Just completed first Xojo live project

Wow! I have just put live my first Xojo Windows project. Its not massive but collects emails via POP3, extracts attachment, validates the information, parses the attachment, sends lots of emails to people based on content of attachment and closes down automatically when complete. It also logs what it is doing to the event log and I have a scheduled task to check for a semaphore file in case the program crashes and does not complete correctly.

I only started to write this on Sunday and have to say it works really well. Hopefully this will be the start of many more Xojo projects :wink:

Thanks to everyone on the forum for all the help and to Paul for his webinars as these have really helped me get my head around things.

Congrats. Is it a public project that we can check out?

Thanks, it really is a great feeling as I feel that I now know enough in Xojo to make something useful :wink:

Sadly it is an internal app that runs on a server that is not publicly accessible.

One major thing I learn which is somewhat different to other languages I have used before is that a desktop app with labels does not update the UI until the current event has finished unless you call a method that does the UI update. Even the refresh on the label didnt work. This has been confirmed in another forum post I put up earlier in the week. In hindsight I should have made it a console app rather than a desktop. Is it possible to switch a desktop app to be a console app or do I have to create a new project and copy and paste everything across?

Congrats! I love hearing this!

To be honest it was one of those projects that has been sitting in the back of my mind as a “nice to have” but thought it would be a bit of a pain to do so kept putting it off. Then I decided on Sunday that I thought I had enough Xojo knowledge to give it a go. I have to admit I started to read the Real Basic book “Beginning REALbasic: From Novice to Professional” which is old but gives a good heads up, also been reading “OOP Demystified: A Self-teaching Guide” which has finally enabled me to get my head around OOPs, it is written in a non language specific way which works well. If Xojo could get the rights to tweak it for Xojo itself it would be an amazing book for newbies to really get to grips with the power of OOPs etc.

So many things get started that way. Our core BRU backup technology grew out of unexplained tar tape failures at NASA back in 1985. It was originally for Fred’s personal use to solve their long term data storage needs, and it grew into millions of licenses across 24 different platforms around the world. 29 years later, and we’re wrapping it in everything from RS/Xojo to Python, Java, and C. I believe that we have one user using “D”…

Look around and see if there’s a more generalized use for what you’ve accomplished. You may have just created the next mail super app!

[quote=88462:@Nathan Wright]Wow! I have just put live my first Xojo Windows project. Its not massive but collects emails via POP3, extracts attachment, validates the information, parses the attachment, sends lots of emails to people based on content of attachment and closes down automatically when complete. It also logs what it is doing to the event log and I have a scheduled task to check for a semaphore file in case the program crashes and does not complete correctly.

I only started to write this on Sunday and have to say it works really well.
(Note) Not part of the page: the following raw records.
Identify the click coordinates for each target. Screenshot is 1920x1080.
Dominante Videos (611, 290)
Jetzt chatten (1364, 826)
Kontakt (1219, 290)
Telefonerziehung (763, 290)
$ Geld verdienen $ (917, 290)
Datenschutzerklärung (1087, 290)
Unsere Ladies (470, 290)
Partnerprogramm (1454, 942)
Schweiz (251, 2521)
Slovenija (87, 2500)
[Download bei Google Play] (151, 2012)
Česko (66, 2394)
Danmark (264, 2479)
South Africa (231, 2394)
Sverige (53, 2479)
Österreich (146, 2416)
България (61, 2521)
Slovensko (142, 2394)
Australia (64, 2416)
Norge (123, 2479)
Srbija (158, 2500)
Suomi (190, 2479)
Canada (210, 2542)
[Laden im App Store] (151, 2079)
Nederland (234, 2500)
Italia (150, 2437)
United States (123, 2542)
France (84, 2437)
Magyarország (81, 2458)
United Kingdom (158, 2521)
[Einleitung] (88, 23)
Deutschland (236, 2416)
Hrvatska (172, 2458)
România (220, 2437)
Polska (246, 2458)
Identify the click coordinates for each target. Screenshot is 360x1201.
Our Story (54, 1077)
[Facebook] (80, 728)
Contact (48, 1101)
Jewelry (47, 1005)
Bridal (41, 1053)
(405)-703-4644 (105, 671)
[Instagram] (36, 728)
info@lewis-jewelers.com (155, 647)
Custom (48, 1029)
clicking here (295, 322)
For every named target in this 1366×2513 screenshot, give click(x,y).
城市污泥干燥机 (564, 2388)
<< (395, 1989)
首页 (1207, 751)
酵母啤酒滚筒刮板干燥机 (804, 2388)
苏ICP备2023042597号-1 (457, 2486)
Hopefully this will be the start of many more Xojo projects :wink:

Thanks to everyone on the forum for all the help and to Paul for his webinars as these have really helped me get my head around things.[/quote]
Nathan are you allowed to post a few screen shots? Congrats!

I have uploaded a video to YouTube of the program doing it stuff with dummy data.

Ok I will try again with the link:

Demo of app

Very nice Nathan! Great work!

It doesnt look like much but in 24 hours it has reduced the number of queries from customers by 99% as we can now tell them when the order they have placed has left the warehouse rather than just telling them that their order has been received. In a real world situation it has already proved its worth.